Proponents of the legislation say House Bill 463 will eventually save hundreds of millions of dollars by reducing Kentucky's prison population by more than 3000 inmates over the next 10 years, but some on the front lines aren't so sure. When Kentucky lawmakers asked the Lexington Police Department to brief them on the law's impact, officers cited a rise in failures to appear in court for misdemeanor charges and corresponding costs among other new challenges.
What's more, across the region, police believe the criminals are adapting to the new rules as Chief Caldwell says he found at a drug roundup right after House Bill 463 became law. "Just about everybody we picked up was laughing," Caldwell said, "They said this falls under the new law doesn't it? This falls under the new law. They knew they weren't going to get any time out of it because it had just gone from a C felony, which carried five years, to a D felony that carried 65 days.
Cases in which thieves stole less than $500 led to difficult exchanges with victims confused why someone caught red-handed got to walk. "But he said, basically I can't do anything. We're going to give him a ticket, and I was like, what?" Alka Herald said back in July after police caught a suspect they say stole personal items from her husband's truck, "What do you mean you're giving him a ticket? You have him. We have him. He's right there. He's a big old dude. He's there. Take him to jail. You've got him in the car, but apparently you can't do that with this new House Bill 463.".

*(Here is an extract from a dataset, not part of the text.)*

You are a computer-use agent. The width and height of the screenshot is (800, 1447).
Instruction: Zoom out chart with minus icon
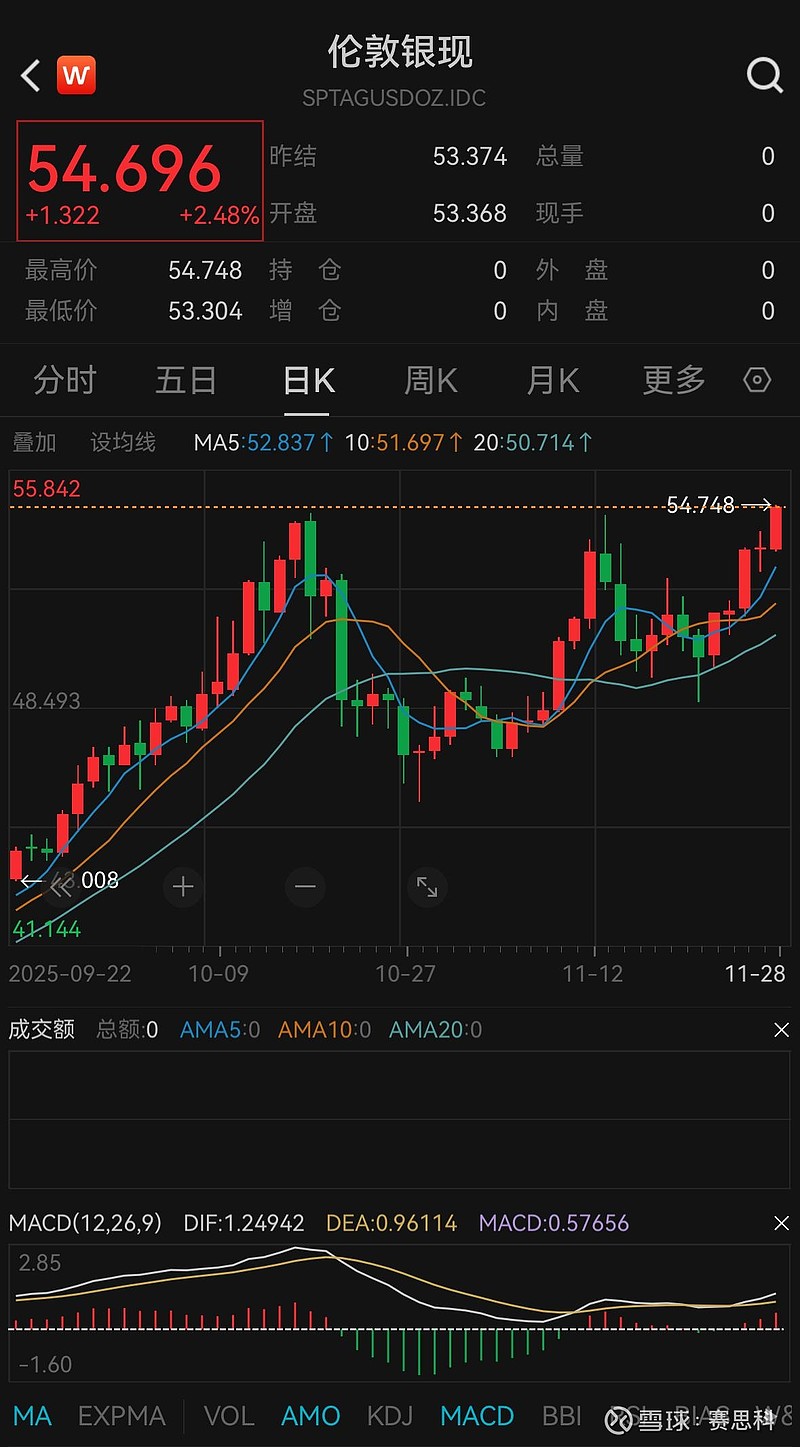(305, 887)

"It's in a transition period right now," Beshear conceded in the Kentucky Newsmakers interview, "and there's no question that you'll have somebody at some point who might otherwise be in prison that's not in prison and commits a crime, and of course then everybody gets upset, and I understand that. If it was a crime against me, I'd understand it a lot, but I think it will work."

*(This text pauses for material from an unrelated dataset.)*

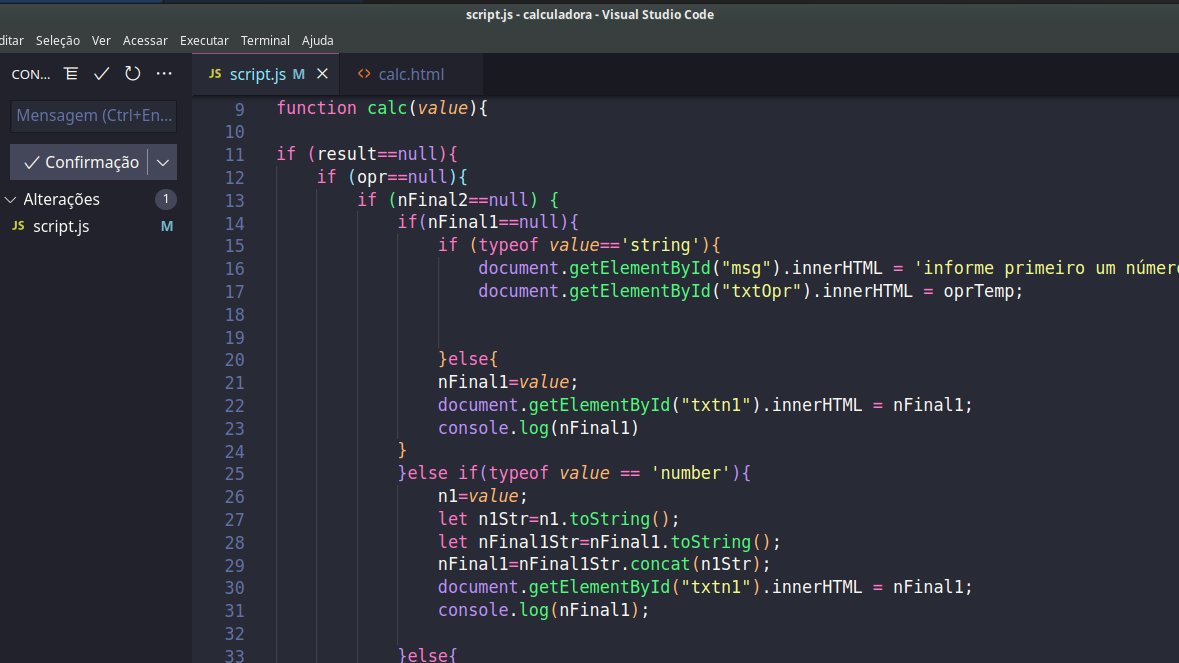1179x663 pixels.
Task: Click the changes count badge showing 1
Action: (x=165, y=199)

"What ticks me off is when I drive through my city, and people tell me they're afraid, and that makes me angry," Caldwell said, "because you ought to be able to lay down in your house at night and not be afraid, and to me is what government is supposed to be there for."
But how to pay for it all remains a problem, and as lawmakers continue to re-examine House Bill 463, most agree there's no quick fix.
"I'm sure that we'll have to tweak that in some ways as we go forward," Beshear told WKYT.
"I don't have a solution," Caldwell admitted, "I'm just a guy riding around in a car and hitting people with sticks. I'd love to have a solution. There's guys out there a lot smarter than me that are trying to come up with a solution, but what we're doing right now ain't working."